But once the situation turned sour, the Park administration once again drew criticism for botching an appointment, perhaps by failing to brief Hwang properly on the requirements of the job.

“Hwang expressed his desire to give up the post, so we asked him why,” a Blue House official said. “He explained that he didn’t fully understand the ethics requirements. We thought we gave him a proper explanation, but he probably didn’t pay close attention.”

Hwang’s account seemed to put the blame on poor communication.

According to Hwang, he agreed to background checks on Thursday and was formally notified about the appointment on Friday afternoon. At the time, he said he was told briefly about the requirement to dispose of his stake in Jusung Engineering.

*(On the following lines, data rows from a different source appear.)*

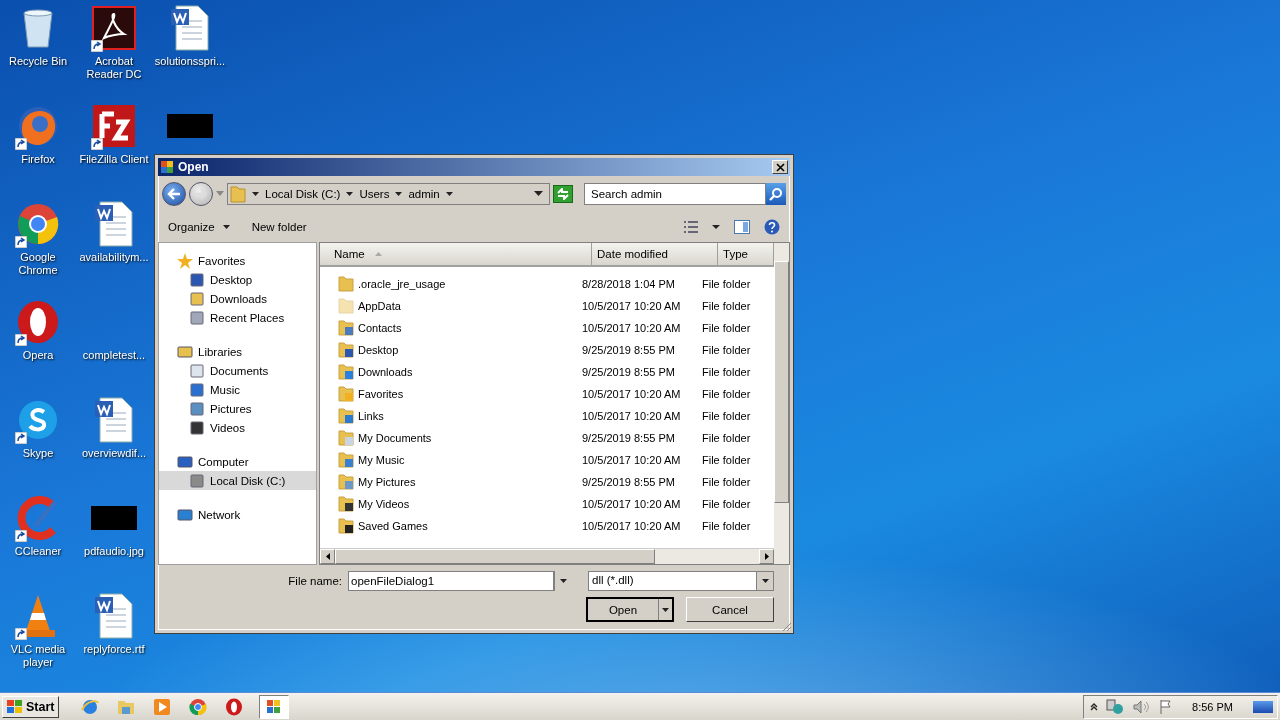 This screenshot has height=720, width=1280. I want to click on back-button, so click(174, 194).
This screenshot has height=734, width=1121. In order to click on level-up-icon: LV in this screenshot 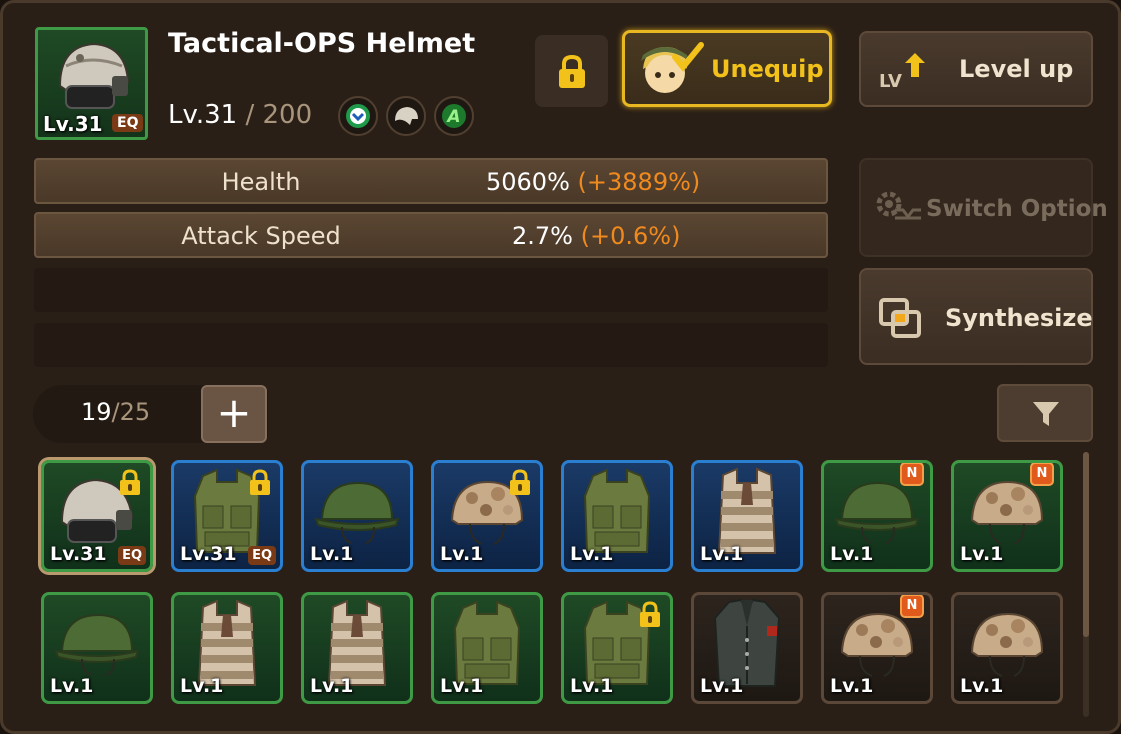, I will do `click(902, 72)`.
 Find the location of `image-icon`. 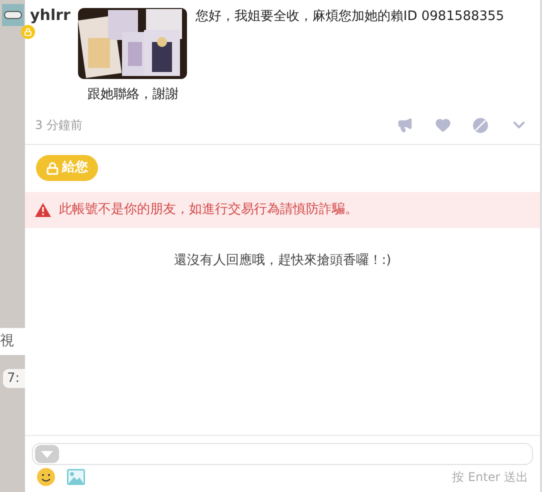

image-icon is located at coordinates (76, 477).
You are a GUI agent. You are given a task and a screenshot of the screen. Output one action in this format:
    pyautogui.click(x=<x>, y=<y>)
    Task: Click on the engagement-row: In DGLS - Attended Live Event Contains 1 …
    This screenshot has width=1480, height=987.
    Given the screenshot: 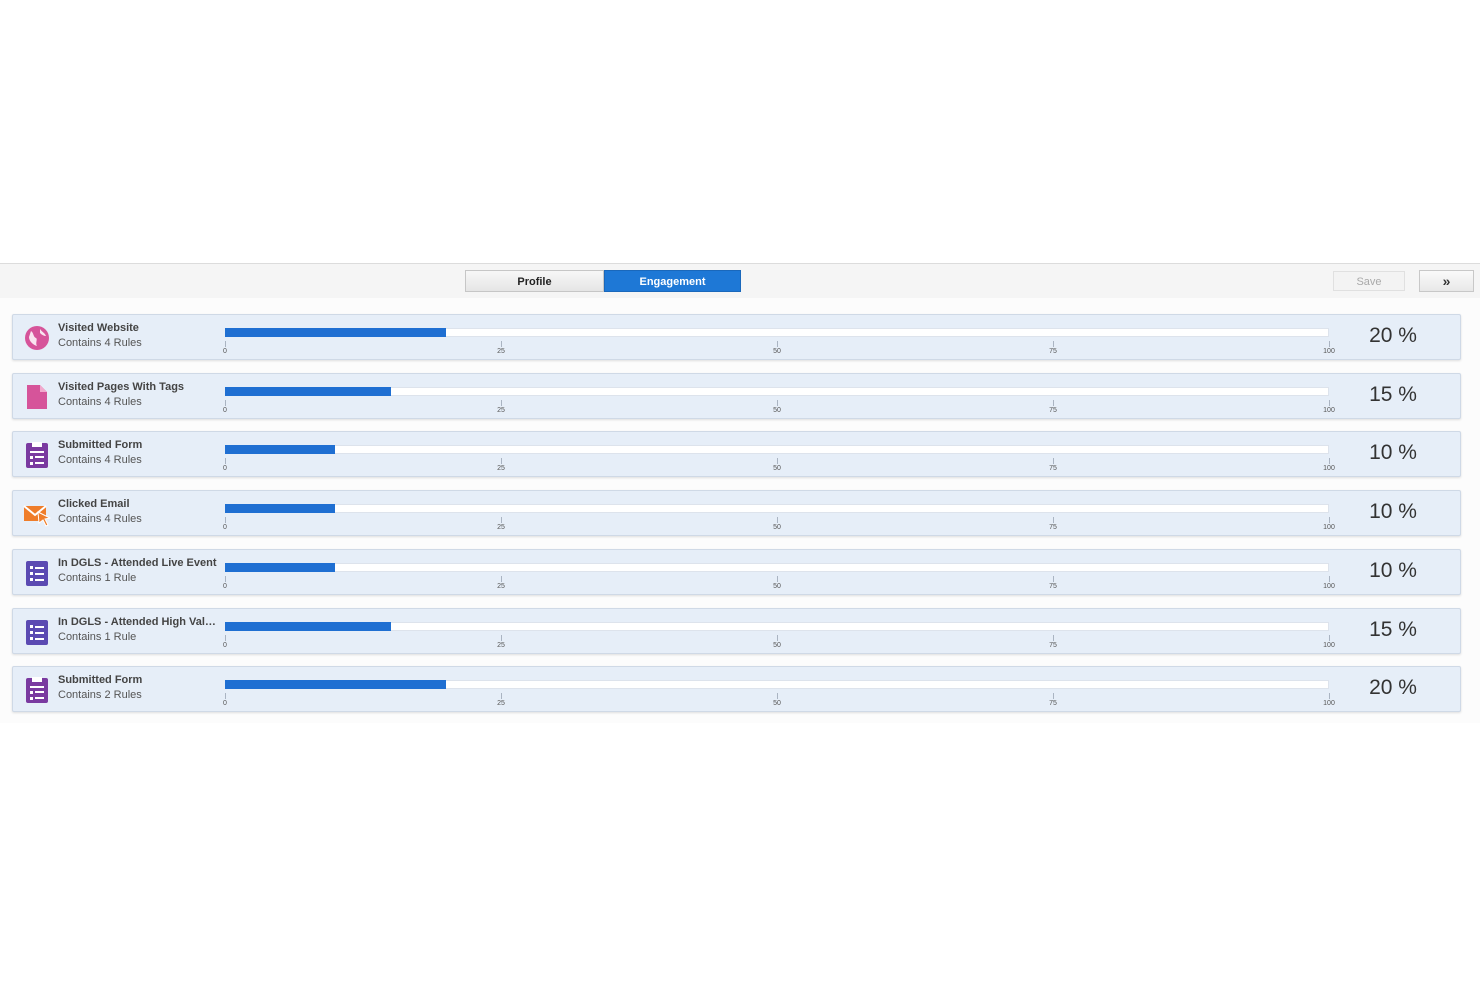 What is the action you would take?
    pyautogui.click(x=736, y=572)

Hwang said he then asked his company’s legal office to look into the issue on Friday evening, but by the time he was informed in more detail about the problem on Saturday morning, the Blue House had already announced the nomination.

Alarmed by the situation, Hwang informed the Park administration on Saturday that he could not accept the offer given the current conditions and asked to find a way around the regulations. When the Blue House said yesterday that there could be no exceptions, Hwang decided to withdraw.

While the Blue House gave no official comment on the situation, criticism grew that the situation was a disaster waiting to happen. Hwang is the ninth appointee to either withdraw from the nomination process or be replaced abruptly since Park created her transition team.

The first was Choi Dae-suk, who served on the unification subcommittee of the transition team but departed mysteriously.

Park’s initial nomination of Kim Yong-joon as prime minister was also botched as Kim withdrew after media uncovered a series of allegations surrounding his wealth and his sons’ draft-dodging.

Since Park’s inauguration, the Blue House also retracted nominations of five presidential secretaries after naming them but gave no explanations.

On March 4, Kim Jeong-hun, Park’s nominee to head the new Ministry of Future Planning and Science, also withdrew.

After her presidential victory, Park promised to create a personnel affairs committee supervised by the presidential chief of staff to vet top government officials. Although the committee is reportedly in operation whenever a major appointment is made, a senior presidential official said he doesn’t know who its members are.

“The latest case is the evidence that personnel are being appointed in a top-down manner from the president,” said Kim Hyung-joon, a professor of political science at Myongji University. “The vetting system is not working properly.”